Cave animals provide a compelling system for investigating diverse morphological, developmental, and behavioral traits. But one of the limiting factors in establishing this model system is a lack of genetic tools that would allow us to manipulate gene function. Here we demonstrate three different approaches to manipulate gene function in the Mexican cave fish, Astyanax mexicanus.
These tools will enable the investigation of the genes underlying natural variations between surface fish and cave fish and how they relate to phenotypes. Bethany Stahl, a talented postdoc in my laboratory will demonstrate this procedure. Before beginning the procedure, fill a 100 milliliter Petri dish with warm 3%agarose dissolved in fish system water and carefully place an egg injection mold into the agarose at a 45 degree angle, before slowly lowering the mold into the agarose to avoid trapping air under the mold.
When the agarose has solidified, carefully remove the mold then store the plate at four degrees Celsius for up to one week. Then pull needles from borosilicate glass capillaries and an electrode needle puller according to the manufacturer's guidelines. On the day of the injection, use a glass pipette to transfer single cell eggs into the injection plate, filling up to five rows of the injection plate with 30 to 40 eggs per row.
Keep the eggs hydrated with a small amount of fish system water. Thaw Morpholino on ice and prepare the injection solution so that 400 picograms of Morpholino is injected per egg by using a long Microloader pipette tip or adding a two to four microliter bolus to the end. When all of the needles have been loaded, use forceps to trim the excess length from the injection needle tips and mount the first needle into a micromanipulator connected to a picoliter microinjector.
Then, place the injection dish under a dissecting microscope and use the micromanipulator to penetrate each egg with the needle before injecting one nanoliter of Morpholino injection solution directly into the yolk. For CRISPR injection, mix 25 picograms of guide RNA with 300 picograms of CRISPR-associated protein 9 messenger RNA and inject two nanoliters of the resulting RNA solution into each embryo as demonstrated. For Tol2 transposase and Tol2 flanked plasmid injection, combine 25 nanograms per microliter of Tol2 messenger RNA with 25 nanograms per microliter of Tol2 plasmid construct and phenol red in RNase-free water.

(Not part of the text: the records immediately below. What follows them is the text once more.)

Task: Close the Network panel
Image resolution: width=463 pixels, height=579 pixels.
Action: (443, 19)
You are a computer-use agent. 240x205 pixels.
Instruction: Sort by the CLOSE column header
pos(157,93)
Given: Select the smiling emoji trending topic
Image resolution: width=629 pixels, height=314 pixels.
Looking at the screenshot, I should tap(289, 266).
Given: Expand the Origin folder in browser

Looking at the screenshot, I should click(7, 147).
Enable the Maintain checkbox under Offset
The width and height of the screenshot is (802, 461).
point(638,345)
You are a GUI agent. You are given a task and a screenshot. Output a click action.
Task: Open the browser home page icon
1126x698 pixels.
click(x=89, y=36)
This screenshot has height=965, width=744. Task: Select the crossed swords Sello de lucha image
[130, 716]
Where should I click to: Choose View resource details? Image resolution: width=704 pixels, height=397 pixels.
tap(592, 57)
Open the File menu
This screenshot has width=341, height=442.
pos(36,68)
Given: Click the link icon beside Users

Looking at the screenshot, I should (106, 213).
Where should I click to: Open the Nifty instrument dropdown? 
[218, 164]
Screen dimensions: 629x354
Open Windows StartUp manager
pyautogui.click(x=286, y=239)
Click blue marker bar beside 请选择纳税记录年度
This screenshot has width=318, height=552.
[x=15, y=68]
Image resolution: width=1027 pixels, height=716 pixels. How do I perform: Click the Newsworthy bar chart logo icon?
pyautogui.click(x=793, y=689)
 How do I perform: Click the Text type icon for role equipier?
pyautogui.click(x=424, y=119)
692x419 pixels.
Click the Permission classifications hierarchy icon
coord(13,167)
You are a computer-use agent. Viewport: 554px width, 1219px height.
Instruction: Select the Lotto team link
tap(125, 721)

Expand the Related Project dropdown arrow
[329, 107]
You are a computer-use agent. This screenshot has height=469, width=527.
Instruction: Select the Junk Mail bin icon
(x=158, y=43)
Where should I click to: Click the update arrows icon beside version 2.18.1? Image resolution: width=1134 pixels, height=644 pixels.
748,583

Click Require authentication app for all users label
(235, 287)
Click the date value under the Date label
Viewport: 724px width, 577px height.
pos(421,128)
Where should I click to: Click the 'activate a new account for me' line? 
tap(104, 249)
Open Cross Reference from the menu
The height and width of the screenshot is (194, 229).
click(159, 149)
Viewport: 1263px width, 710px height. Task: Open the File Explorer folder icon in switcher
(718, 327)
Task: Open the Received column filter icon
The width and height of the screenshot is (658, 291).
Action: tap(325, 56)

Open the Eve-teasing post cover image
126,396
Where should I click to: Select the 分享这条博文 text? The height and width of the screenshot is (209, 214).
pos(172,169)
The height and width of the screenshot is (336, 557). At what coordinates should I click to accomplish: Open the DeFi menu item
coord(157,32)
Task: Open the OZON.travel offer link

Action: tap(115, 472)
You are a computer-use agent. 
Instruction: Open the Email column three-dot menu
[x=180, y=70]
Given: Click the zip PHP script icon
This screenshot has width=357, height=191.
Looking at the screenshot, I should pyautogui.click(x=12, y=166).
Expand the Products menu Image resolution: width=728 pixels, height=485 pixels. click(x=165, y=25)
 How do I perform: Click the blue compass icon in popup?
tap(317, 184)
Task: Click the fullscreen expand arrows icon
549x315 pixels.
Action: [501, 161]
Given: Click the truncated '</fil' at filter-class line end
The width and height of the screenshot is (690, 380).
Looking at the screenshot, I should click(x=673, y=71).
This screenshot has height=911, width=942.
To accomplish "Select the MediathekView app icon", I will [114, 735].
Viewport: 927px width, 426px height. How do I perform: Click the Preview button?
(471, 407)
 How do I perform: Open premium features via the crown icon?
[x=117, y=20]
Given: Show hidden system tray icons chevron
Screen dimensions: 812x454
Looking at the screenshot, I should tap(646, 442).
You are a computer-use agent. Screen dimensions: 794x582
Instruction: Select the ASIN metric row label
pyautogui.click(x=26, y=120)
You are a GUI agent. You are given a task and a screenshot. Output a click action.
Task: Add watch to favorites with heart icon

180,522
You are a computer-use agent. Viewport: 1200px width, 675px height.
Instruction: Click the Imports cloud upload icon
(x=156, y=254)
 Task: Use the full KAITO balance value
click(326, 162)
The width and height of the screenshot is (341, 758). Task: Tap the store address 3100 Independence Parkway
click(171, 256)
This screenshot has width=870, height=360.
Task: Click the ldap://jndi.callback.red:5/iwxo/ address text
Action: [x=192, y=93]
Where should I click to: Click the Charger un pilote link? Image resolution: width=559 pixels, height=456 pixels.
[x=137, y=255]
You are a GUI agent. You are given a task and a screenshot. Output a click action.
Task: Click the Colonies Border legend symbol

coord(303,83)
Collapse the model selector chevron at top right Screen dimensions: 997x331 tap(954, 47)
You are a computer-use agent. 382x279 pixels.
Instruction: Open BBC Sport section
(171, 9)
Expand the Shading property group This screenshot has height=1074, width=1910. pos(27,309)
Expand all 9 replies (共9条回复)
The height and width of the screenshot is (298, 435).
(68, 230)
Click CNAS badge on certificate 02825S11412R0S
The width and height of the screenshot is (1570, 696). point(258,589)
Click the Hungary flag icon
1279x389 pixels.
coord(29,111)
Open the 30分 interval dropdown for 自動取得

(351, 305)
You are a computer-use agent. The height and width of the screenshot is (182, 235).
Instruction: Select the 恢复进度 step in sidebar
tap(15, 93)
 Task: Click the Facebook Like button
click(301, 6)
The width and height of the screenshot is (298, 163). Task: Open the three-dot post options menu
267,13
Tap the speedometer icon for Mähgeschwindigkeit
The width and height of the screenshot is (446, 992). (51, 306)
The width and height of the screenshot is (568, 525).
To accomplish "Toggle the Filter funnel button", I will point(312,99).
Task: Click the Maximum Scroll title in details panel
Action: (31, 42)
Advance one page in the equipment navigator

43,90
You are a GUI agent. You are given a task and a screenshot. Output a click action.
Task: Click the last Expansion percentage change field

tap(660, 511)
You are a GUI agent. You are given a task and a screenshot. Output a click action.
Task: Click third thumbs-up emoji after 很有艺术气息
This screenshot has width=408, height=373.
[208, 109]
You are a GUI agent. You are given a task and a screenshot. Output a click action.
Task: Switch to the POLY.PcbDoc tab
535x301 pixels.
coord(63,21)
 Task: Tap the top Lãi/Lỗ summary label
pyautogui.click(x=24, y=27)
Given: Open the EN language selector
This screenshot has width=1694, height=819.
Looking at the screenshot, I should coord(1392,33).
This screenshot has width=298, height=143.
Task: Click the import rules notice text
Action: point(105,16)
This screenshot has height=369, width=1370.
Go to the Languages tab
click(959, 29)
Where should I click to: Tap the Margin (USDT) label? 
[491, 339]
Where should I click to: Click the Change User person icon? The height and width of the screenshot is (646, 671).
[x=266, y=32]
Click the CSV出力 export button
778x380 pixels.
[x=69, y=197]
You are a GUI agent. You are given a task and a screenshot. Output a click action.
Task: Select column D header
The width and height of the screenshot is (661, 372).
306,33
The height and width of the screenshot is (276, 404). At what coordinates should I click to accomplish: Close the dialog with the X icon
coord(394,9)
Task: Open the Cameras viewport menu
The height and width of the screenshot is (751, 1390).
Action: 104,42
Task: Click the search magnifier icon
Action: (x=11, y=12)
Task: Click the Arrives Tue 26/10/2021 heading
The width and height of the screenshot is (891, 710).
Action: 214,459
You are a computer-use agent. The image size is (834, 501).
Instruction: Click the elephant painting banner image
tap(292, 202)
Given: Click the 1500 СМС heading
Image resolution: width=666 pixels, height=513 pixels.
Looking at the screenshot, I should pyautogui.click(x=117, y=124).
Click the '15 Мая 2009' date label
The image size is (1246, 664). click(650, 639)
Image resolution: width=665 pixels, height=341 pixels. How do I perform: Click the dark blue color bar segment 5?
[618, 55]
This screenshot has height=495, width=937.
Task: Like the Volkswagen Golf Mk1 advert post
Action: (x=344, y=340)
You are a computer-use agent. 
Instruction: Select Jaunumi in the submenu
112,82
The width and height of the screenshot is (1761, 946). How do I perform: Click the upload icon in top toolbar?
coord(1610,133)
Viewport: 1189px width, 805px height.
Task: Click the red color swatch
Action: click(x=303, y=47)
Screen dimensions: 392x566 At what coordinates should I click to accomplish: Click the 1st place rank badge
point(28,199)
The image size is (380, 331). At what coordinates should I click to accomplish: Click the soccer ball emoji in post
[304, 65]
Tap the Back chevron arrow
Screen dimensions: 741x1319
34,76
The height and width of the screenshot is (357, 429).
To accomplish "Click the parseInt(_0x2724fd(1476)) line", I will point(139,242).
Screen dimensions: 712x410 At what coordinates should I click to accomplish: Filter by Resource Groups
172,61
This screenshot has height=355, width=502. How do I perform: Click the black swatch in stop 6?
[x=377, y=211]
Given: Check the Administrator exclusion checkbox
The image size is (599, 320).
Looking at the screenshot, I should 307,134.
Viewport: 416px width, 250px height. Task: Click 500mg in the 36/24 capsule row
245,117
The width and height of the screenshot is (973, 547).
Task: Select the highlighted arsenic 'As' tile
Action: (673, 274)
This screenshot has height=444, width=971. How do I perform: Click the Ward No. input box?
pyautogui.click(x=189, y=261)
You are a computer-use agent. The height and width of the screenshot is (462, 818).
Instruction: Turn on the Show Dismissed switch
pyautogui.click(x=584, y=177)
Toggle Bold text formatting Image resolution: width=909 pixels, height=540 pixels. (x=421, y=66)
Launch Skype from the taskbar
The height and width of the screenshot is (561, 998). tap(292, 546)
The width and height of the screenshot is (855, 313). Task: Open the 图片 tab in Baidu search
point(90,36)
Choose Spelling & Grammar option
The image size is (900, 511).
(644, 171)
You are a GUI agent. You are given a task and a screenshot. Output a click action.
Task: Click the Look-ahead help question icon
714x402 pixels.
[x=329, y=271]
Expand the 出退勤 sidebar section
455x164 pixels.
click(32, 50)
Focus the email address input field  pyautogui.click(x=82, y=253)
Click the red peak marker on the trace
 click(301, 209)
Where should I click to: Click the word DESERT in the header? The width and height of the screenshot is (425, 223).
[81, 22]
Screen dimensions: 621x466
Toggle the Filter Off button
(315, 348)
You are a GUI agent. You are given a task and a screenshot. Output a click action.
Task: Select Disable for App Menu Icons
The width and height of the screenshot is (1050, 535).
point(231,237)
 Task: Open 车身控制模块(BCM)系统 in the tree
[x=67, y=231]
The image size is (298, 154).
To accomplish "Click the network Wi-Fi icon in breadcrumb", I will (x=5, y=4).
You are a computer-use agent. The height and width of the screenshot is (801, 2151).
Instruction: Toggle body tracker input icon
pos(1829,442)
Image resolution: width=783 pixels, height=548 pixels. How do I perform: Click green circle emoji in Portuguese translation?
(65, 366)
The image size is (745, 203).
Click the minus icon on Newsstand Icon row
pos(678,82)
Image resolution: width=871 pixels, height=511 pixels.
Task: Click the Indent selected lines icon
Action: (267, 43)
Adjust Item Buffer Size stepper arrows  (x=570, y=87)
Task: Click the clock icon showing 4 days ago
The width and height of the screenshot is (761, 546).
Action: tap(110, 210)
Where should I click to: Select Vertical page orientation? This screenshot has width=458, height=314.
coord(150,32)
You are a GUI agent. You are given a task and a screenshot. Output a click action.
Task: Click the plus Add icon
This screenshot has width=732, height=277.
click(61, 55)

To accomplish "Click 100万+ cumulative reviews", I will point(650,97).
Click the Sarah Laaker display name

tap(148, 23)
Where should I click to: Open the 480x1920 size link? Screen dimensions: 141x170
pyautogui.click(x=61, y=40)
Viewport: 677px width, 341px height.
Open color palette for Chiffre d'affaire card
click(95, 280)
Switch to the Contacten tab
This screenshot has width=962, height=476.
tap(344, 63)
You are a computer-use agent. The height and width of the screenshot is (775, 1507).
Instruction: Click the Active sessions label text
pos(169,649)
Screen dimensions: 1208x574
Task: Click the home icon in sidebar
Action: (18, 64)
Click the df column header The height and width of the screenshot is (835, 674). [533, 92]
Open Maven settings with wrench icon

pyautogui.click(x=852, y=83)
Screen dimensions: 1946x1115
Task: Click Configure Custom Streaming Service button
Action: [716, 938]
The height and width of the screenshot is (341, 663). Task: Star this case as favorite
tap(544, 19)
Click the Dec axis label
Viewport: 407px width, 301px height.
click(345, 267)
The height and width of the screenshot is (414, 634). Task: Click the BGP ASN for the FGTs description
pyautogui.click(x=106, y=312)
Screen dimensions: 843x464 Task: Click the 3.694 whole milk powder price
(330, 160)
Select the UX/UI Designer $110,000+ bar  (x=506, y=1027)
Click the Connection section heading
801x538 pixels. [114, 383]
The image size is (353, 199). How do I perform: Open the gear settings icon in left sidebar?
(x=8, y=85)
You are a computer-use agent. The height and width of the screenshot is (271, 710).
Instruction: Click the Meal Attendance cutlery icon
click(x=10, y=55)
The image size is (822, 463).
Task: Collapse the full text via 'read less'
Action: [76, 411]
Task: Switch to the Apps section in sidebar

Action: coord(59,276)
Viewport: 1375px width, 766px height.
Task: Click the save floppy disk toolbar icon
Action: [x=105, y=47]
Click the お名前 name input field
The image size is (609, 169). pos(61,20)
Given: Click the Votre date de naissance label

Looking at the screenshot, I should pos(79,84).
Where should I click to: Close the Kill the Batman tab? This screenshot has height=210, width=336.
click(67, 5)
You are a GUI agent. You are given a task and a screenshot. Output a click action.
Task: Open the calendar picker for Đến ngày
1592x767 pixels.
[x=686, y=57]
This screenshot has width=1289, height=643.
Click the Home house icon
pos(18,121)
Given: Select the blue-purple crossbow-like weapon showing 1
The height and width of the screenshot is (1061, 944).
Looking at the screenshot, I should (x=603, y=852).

Then inject one nanoliter of solution into each embryo as just demonstrated. To screen the Morpholino-injected animals at four days post injection, depending on the gene of interest, visualize the fish larvae under a stereo microscope to observe the phenotype of the injected animals or video record to measure behavior. To screen for CRISPR indels, transfer CRISPR-injected embryos into PCR tubes and extract the DNA according to standard DNA extraction protocols for polymerase chain reaction or PCR analysis.
To assess for mutagenesis, run five microliters of the PCR product on a 3%agarose gel at 70 volts for three hours. Wild-type, non-mutagenized DNA will result in a distinct band, while mutant DNA will result in a smeary band. Cave A mexicanus injected with a control Morpholino exhibits significantly more locomotor activity and reduced sleep over a 24-hour period, compared to surface fish injected with a scrambled Morpholino.
The injection of the hypocretin orexin Morpholino has little effect on sleep in surface fish compared to control-injected fish. In contrast, hypocretin orexin knockdown via Morpholino injection has a significant effect on sleep in cave-dwelling fish, providing a direct link between hypocretin orexin expression and sleep loss. CRPSR-mediated mutagenesis of the albinism gene OCA2 in surface fish results in some individuals homozygous for the wild-type OCA2 positive allele, and is associated with harboring pigmentation, whereas individuals that have two copies of the CRISPR-mutated OCA2 negative allele are albino, providing a direct link between the mutant OCA2 gene and albinism in cave fish.
Select F0's positive for the Tol2 transmitted transgene to back cross to the wild type to generate stable F1 lines. This enables live calcium imaging for uncovering differences in neuronal activity, mediating behavioral changes in the cave environment, laying the groundwork for the expression of many additional transgenes to characterize and manipulate gene function in A mexicanus. The most important things to remember are to load the eggs tightly onto the plate, to trim the needle properly, and to optimize the microinjection.
After a successful genetic knockdown, transgene integration, or CRISPR-mediated gene editing, these fish can be used for developmental, behavioral, and brain activity analyses.